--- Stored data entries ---

########################################

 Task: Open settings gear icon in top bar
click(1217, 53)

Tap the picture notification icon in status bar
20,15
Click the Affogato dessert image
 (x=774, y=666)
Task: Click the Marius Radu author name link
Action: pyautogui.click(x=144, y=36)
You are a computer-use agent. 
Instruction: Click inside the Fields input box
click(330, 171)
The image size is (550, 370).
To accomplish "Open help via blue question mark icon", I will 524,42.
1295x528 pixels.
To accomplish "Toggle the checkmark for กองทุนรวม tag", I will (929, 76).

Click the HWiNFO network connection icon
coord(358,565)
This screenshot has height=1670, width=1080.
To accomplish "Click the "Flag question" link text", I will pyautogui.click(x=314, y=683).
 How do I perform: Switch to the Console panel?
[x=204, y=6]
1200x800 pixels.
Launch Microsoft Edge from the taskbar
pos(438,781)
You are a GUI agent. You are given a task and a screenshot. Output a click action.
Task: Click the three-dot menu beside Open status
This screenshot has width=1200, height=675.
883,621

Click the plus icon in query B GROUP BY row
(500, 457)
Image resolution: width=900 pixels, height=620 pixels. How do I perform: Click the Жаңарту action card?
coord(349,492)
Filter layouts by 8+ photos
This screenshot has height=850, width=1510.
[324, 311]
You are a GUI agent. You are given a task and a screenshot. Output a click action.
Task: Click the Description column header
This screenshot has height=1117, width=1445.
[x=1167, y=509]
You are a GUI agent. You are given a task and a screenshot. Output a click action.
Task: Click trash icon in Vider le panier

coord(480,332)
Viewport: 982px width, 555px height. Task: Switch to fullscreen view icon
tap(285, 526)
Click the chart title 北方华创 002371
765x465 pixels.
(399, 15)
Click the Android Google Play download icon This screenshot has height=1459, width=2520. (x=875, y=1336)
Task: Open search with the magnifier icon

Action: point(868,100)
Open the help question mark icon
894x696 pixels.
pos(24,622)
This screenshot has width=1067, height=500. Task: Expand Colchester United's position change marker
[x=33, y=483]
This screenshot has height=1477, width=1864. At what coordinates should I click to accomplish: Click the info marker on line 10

########################################

--- ABOUT THIS TASK ---
Could you find every line in the records above that has the string "will" and copy it?

--- ANSWER FOR THE TASK ---
To accomplish "Open help via blue question mark icon", I will 524,42.
To accomplish "Toggle the checkmark for กองทุนรวม tag", I will (929, 76).
To accomplish "Click the "Flag question" link text", I will pyautogui.click(x=314, y=683).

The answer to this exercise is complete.